If Jean-Patrick Machette’s Fatale represents the height of French noir (this is what the cover tells me) then, hell, I don’t want to read any more. The 90-page novella has its moments – at first there is an appeal to the inscrutable nature of the main character and killer, who we know only as Aimée, and moments verge on the comically absurd – but there is not enough plot or enough coloring of the scene to make this a rewarding read.

Fatale opens with Aimée murdering a man hunting in the woods, then follows her as she travels to her next town, Bléville, refashioning her image on the way. (Changing her hair color seems a standard post-job affair.) The translator’s notes make clear that there’s some meaning to the town’s name, which translates roughly to “Doughville.” Even before arriving Aimée views this town, picked at seeming random, as offering some unique money-making opportunities, a chance for a last big job before she retires. Her relationship with her chosen work and with money are the most interesting things about her character, as when she is traveling to Bléville with the payment from her last job:

She leaned over, still chewing, and opened the briefcase and pulled out fistfuls of banknotes and rubbed them against her sweat-streaked belly and against her breasts and her armpits and between her legs and behind her knees. Tears rolled down her cheeks even as she shook with silent laughter and kept masticating. She bent over to sniff the lukewarm choucroute, and she rubbed banknotes against her lips and teeth and raised her glass and dipped the tip of her nose in the champagne. And here in this luxury compartment of this luxury train her nostrils were assailed at once by the luxurious scent of the champagne and the foul odor of the filthy banknotes and the foul odor of the choucroute, which smelt like piss and sperm. (6-7)
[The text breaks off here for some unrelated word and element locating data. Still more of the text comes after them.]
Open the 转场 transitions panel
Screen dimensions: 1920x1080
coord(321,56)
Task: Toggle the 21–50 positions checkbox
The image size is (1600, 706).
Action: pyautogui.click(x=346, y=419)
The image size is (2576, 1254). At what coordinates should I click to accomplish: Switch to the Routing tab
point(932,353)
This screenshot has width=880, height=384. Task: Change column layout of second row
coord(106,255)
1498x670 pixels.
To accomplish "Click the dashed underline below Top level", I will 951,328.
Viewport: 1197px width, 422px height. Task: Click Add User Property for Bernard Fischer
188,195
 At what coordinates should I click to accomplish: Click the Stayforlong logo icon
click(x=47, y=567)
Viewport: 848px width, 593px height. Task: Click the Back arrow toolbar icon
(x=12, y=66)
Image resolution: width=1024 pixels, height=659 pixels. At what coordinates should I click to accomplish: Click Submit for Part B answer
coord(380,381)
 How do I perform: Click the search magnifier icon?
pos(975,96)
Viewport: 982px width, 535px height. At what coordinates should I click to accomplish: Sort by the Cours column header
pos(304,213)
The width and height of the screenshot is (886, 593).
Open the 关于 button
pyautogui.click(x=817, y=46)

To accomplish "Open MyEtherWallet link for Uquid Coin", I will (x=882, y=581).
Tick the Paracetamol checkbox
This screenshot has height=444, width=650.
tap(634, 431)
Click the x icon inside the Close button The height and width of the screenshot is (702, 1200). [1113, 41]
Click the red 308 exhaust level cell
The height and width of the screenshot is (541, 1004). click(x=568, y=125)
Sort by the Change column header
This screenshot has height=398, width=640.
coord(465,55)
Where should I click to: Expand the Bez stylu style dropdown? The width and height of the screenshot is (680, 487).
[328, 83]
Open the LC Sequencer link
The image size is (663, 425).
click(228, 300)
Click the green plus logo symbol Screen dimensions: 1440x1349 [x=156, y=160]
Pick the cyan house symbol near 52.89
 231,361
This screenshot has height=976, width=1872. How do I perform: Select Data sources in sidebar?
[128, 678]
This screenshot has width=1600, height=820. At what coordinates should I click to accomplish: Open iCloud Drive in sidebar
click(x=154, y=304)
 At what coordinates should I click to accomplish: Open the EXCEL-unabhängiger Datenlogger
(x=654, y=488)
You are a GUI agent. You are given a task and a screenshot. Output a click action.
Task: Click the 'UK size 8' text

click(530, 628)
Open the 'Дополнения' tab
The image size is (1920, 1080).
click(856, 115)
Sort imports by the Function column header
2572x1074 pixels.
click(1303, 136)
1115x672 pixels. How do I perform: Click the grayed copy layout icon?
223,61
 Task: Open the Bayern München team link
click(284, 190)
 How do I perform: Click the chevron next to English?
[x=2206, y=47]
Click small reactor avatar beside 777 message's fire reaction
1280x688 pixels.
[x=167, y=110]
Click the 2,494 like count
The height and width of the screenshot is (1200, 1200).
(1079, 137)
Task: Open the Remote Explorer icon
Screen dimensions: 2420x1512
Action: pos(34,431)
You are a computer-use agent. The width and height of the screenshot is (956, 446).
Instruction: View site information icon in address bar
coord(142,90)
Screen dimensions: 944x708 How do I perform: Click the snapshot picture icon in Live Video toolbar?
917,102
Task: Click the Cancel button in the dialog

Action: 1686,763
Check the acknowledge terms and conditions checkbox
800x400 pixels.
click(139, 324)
Apart from this, Aimée reads as a dishearteningly one-dimensional character. There’s some reference to an earlier husband and an abusive relationship, but the novella offers no room to explore this history. (Nor is it certain that a novel two or three times the length of Fatale would ever get around to it, Aimée not seeming like a person who cares to reveal herself.) We’re informed that she’s killed seven men before arriving in Bléville, but there’s little to suggest how she came to commit murder for hire. We know only that Aimée doesn’t separate herself from her killings, that she likes to arrive in a town and insinuate herself into the social structure in order to learn who wants who dead; or who, perhaps, most deserves to be dead.

Machette’s vision of Aimée’s world is of one in which only social graces hold people back from killing each other. This allows the action to move quickly, Aimée scarcely arriving in town before finding the affairs and tensions that precede her work, as well as a man who despises the town’s residents as much as she does. The fault here is that Machette’s world, while dark and at times extraordinary, is wholly unbelievable. There is a cartoonish nature to Aimée, the town, the nature of the murders she commits, that is hard to overcome. These things could well make for a novella that is as extraordinary as the oversize world it contains, if only there were a single character in Fatale who reads as more than a broadly-drawn character sketch. Fatale may well be a fine representative of French noir; it’s not, unfortunately, one that makes me want to further explore the genre.